課題文>
------------------------
読者の皆さまの中にもステロイド薬を内服・吸入されている方がいると思われます。ステロイド薬は内科・皮膚科・小児科をはじめとして、ほとんどの科で使われています。内科では膠原病(こうげんびょう)(関節リウマチ、SLE等)、間質性肺炎、ネフローゼ症候群、気管支喘(ぜん)息(そく)などでよく使われます。
しかし一方では患者さんからホルモン剤は怖い薬なので使いたくないと言われることもあります。なぜでしょうか? それは恐らく、ステロイド薬が多彩な作用をもち、優れた治療効果を示す半面、長期使用により治療目的以外の作用が副作用として現れてくる場合があることが原因ではないかと思われます。これが「ステロイド薬はもろ刃の剣」と称せられるゆえんです。
ステロイド薬はヒトの副腎から分泌されるステロイドホルモンを基に合成された薬で、(1)炎症を抑える(2)免疫反応を抑える(3)アレルギー反応を抑える|作用を持っています。その効果はほかの薬にはないほど強力です。種々の病気の治療には、治療目的以外の作用を取り除いたステロイド薬が使えると良いのですが、現在はまだありません。また治療に使う量は、普通に副腎から分泌されているホルモン量よりも多くの量を必要とします。局所的あるいは短期間の投与では副作用が問題となることはほとんどありませんが、長期全身投与ではホルモン過剰状態による副作用が現れないように工夫することが必要となります。十分な治療効果を得、副作用を予防するためには、(1)十分な量で開始し、必要最低量で維持する(2)局所的な病気は局所に投与すること|となります。
------------------------
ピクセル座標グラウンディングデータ
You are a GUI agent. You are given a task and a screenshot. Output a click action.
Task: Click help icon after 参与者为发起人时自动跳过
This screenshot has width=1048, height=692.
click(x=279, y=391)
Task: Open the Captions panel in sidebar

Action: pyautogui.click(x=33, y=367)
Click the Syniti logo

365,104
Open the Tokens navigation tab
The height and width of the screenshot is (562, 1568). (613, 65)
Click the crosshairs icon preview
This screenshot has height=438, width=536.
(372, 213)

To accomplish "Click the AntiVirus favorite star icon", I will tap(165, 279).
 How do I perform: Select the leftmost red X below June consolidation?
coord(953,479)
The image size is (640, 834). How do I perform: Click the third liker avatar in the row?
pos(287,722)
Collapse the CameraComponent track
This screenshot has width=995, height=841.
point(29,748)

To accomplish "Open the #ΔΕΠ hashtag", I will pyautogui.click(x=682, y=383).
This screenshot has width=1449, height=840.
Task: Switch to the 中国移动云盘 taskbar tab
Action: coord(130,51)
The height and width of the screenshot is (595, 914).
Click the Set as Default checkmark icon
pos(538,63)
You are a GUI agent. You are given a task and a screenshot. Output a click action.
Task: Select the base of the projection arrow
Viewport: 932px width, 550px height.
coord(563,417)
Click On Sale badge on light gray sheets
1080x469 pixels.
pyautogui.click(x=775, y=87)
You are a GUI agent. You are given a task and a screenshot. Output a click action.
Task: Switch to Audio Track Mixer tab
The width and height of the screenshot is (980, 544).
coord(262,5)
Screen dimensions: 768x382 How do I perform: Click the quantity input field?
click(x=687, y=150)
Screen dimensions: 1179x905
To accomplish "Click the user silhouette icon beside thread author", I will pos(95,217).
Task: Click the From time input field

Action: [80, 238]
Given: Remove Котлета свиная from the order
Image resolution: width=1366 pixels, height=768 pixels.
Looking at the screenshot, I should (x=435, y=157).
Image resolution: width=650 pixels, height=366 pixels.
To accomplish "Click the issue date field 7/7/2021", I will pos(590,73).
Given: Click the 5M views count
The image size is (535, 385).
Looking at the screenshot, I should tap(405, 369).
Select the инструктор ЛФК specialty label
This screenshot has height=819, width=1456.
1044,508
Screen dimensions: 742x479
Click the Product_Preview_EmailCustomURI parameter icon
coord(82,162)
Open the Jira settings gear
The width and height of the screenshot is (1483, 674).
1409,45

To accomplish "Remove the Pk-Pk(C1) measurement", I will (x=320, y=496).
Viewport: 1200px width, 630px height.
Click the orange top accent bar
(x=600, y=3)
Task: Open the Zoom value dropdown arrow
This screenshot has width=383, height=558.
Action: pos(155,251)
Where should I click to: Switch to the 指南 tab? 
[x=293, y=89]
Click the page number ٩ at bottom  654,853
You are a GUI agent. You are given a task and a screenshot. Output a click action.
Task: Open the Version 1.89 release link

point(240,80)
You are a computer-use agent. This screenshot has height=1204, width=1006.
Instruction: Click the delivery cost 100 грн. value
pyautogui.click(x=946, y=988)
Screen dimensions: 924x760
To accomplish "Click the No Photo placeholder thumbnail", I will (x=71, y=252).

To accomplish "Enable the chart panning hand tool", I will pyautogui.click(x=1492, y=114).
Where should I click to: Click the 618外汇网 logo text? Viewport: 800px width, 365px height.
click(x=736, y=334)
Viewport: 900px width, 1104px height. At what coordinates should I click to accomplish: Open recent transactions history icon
------------------------
課題一覧>
**A.** ステロイド薬の文章のうち、「ステロイド薬はヒトの副腎から」で始まり「に投与すること|となります。」で終わる部分を、「強力」を「顕著」に置き換えて書き直すこと。
**B.** ステロイド薬の文章を、最後の文の後から書き継ぐこと。

各課題の解答>
**A.**
ステロイド薬はヒトの副腎から分泌されるステロイドホルモンを基に合成された薬で、(1)炎症を抑える(2)免疫反応を抑える(3)アレルギー反応を抑える|作用を持っています。その効果はほかの薬にはないほど顕著です。種々の病気の治療には、治療目的以外の作用を取り除いたステロイド薬が使えると良いのですが、現在はまだありません。また治療に使う量は、普通に副腎から分泌されているホルモン量よりも多くの量を必要とします。局所的あるいは短期間の投与では副作用が問題となることはほとんどありませんが、長期全身投与ではホルモン過剰状態による副作用が現れないように工夫することが必要となります。十分な治療効果を得、副作用を予防するためには、(1)十分な量で開始し、必要最低量で維持する(2)局所的な病気は局所に投与すること|となります。

**B.**
長期全身投与が必要な場合には、生理的な分泌パターンに合わせ、投与時間・投与間隔を工夫したり、投与量を徐々に減らし必要最低維持量を設定する工夫がされます。それでもステロイド薬の長期投与中に、糖・タンパク・骨代謝への影響により、糖尿病、骨(こつ)粗(そ)鬆(しょう)症(しょう)、消化性潰瘍(かいよう)、感染などを併発することがあります。それらの予防に糖尿病薬、坑潰瘍剤、ビタミンD製剤、ビスフォスフオネート製剤などが投与されることがあります。
局所投与法としては、気管支喘息へのステロイド吸入、関節疾患への関節内注入、皮膚疾患への外用剤、眼科での点眼薬の使用などにより、十分な効果と副作用の軽減が図られています。
ステロイド薬は使い方に工夫を必要としますが、他の薬にはない劇的な効果を持つ薬です。最近では投与法もより改善され、副作用に対する予防法、合併症に対する治療法も進歩しています。以前に比べるとより安全に使えるようになっております。ステロイド薬の治療を受けるに際して、あまり怖がりすぎず、病気の特性、ステロイド薬の必要性、服用方法をよく理解していただくことが大切です。
治療中は病状の変化・新たな症状の出現に注意しながら、絶えず主治医と緊密に連絡を取り、決して自己判断で治療を中断しないことが肝要です。
ステロイド薬の治療の成功には医師・患者さん双方の緊密な協力が必要です。